* [WORK TO COMPLETE]
1/ Answer these questions from the passage on Gabrielle Chanel and music.
(a) What popular song did Gabrielle perform in Moulins?
(b) Which three works did Igor Stravinsky compose for Sergei Diaghilev's Ballets Russes?
(c) In what place was Bel Respiro, the villa Gabrielle Chanel owned?
2/ In the records, rewrite everything from the line that contains "Where should I" down to the line that contains "The width and", changing "Viewport" to "Screen size" and leaving all else as it is. Omit the pictures from your answer.

In 1905, music was the promise of independence. In Moulins, where Gabrielle dreamt of bei g a café-concert singer, she performed popular songs such as: Qui qu’a vu Coco [Who Has Seen Coco?] If her voice was not quite up to scratch, it clearly showed this young woman’s fiery temperament and, although failing to offer her the freedom she sought, music was to give her a nickname: “Coco”.
She soon shared this interest in music with friends who would fine-tune her musical education, like the singer Marthe Davelli or the ever-essential Misia Sert. An exceptional pianist, Misia was also the muse of avant-garde composers. Like her, Gabrielle Chanel would support them throughout her life, and by fostering the development of contemporary music she inscribed her name in the history of its making.
Among the musicians, like with the painters and writers who would soon form her circle of intimate friends, she discovered a taste for rhythm, movement and change. This sense of rupture she shared with all the moderns would allow her to provide fashion with another quite different destiny.
This daring breakaway spirit, Gabrielle Chanel found in the composer Igor Stravinsky, who, in the early 1910s made his mark on the Parisian scene with The Firebird, Petrushka and The Rite of Spring. Three works composed for Sergei Diaghilev’s Ballets Russes whose unprecedented rhythms and sounds marked a decisive turning point in the history of French music. Aware of the great aesthetic importance of these works, Gabrielle Chanel financed the recreation of The Rite of Spring, before accommodating the Russian composer and his family for nearly a year at Bel Respiro, the villa she owned in Garches.
The closeness of the language they shared inevitably drew Igor and Gabrielle together and was expressed in 1921, in a game of correspondences that gave a voice to their work.

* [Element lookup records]
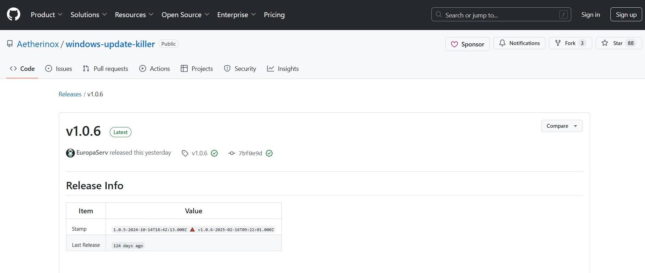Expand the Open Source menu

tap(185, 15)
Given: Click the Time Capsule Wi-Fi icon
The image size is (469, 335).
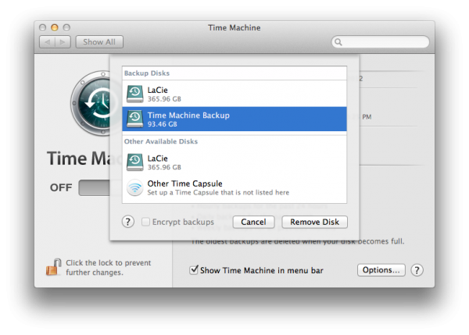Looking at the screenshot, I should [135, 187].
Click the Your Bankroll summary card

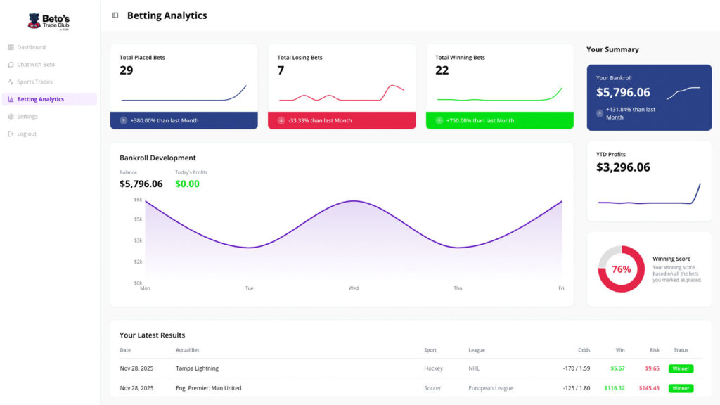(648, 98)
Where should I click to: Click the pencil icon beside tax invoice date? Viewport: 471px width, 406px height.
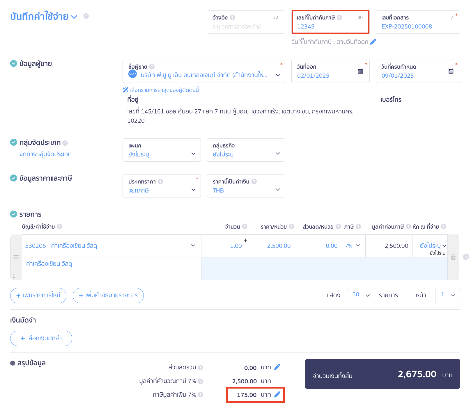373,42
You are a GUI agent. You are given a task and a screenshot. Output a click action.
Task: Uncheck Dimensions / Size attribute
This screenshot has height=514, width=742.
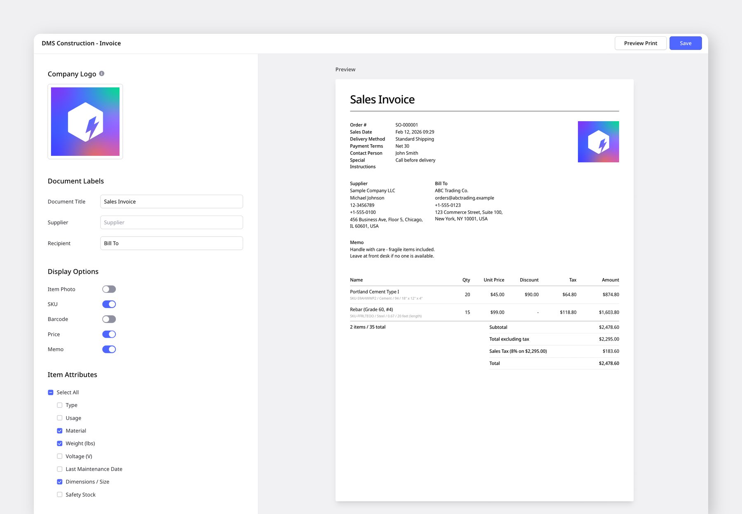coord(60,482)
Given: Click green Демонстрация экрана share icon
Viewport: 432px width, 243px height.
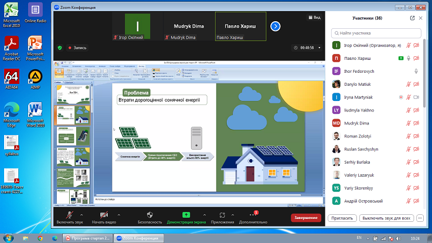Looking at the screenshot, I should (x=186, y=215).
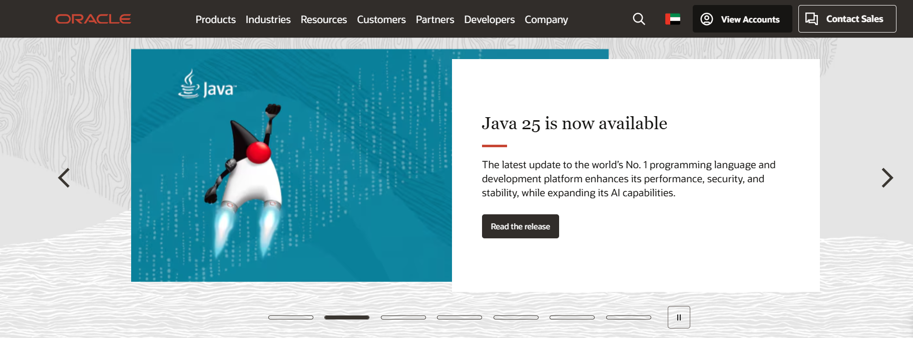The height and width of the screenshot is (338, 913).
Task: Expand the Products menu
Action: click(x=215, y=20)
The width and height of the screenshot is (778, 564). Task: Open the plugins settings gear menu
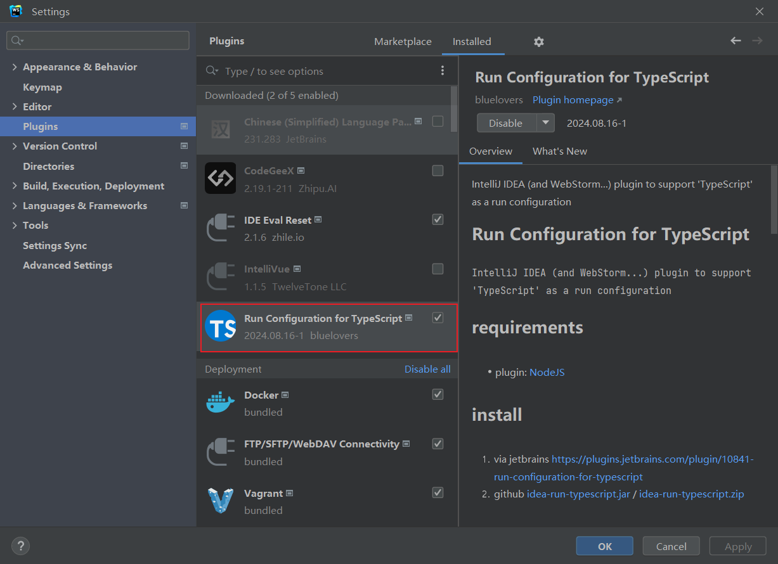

* * *

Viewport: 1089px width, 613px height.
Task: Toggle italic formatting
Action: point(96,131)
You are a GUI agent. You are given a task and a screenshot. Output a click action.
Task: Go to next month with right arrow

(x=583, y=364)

* [ANSWERS PER TASK]
1/
(a) Qui qu'a vu Coco [Who Has Seen Coco?]
(b) The Firebird, Petrushka and The Rite of Spring
(c) Garches

2/
Where should I click to: Click the pencil icon beside tax invoice date? Screen size: 471px width, 406px height.
373,42
You are a GUI agent. You are given a task and a screenshot. Output a click action.
Task: Uncheck Dimensions / Size attribute
This screenshot has height=514, width=742.
coord(60,482)
Given: Click green Демонстрация экрана share icon
Screen size: 432px width, 243px height.
Looking at the screenshot, I should (x=186, y=215).
The height and width of the screenshot is (338, 913).
Task: Expand the Products menu
Action: click(x=215, y=20)
The width and height of the screenshot is (778, 564). Task: Open the plugins settings gear menu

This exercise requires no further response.